> _YOUR TASK_
From the entries below, retype only the lines from the one with "762x426 pixels." through the one with "Click the Gioc.", exactly as written.

> _DATA SUPPLIED_
******************************
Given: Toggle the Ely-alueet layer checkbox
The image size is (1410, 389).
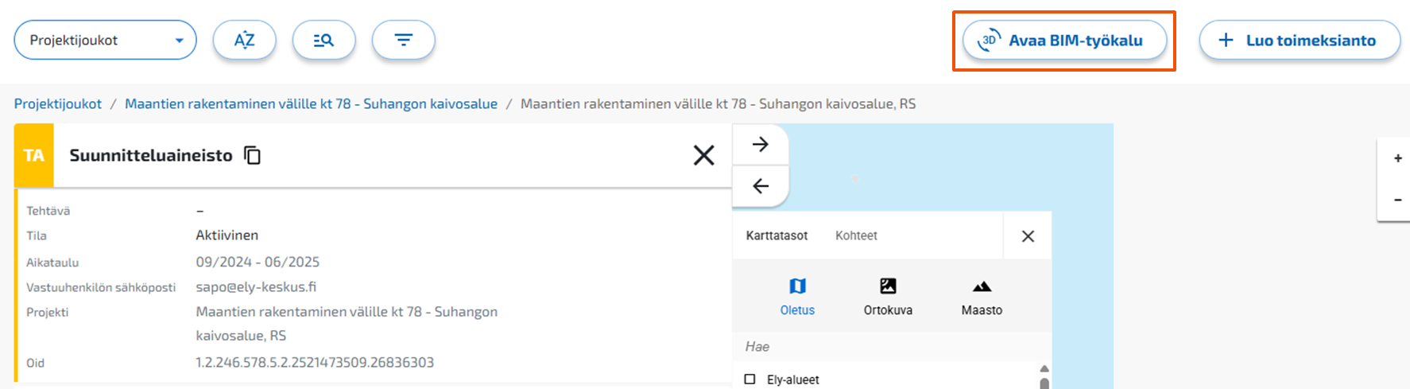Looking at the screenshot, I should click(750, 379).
******************************
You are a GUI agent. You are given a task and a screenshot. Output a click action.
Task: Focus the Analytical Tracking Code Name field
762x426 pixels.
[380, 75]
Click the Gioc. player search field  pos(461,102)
******************************
> _REPLY_
762x426 pixels.
[380, 75]
Click the Gioc. player search field  pos(461,102)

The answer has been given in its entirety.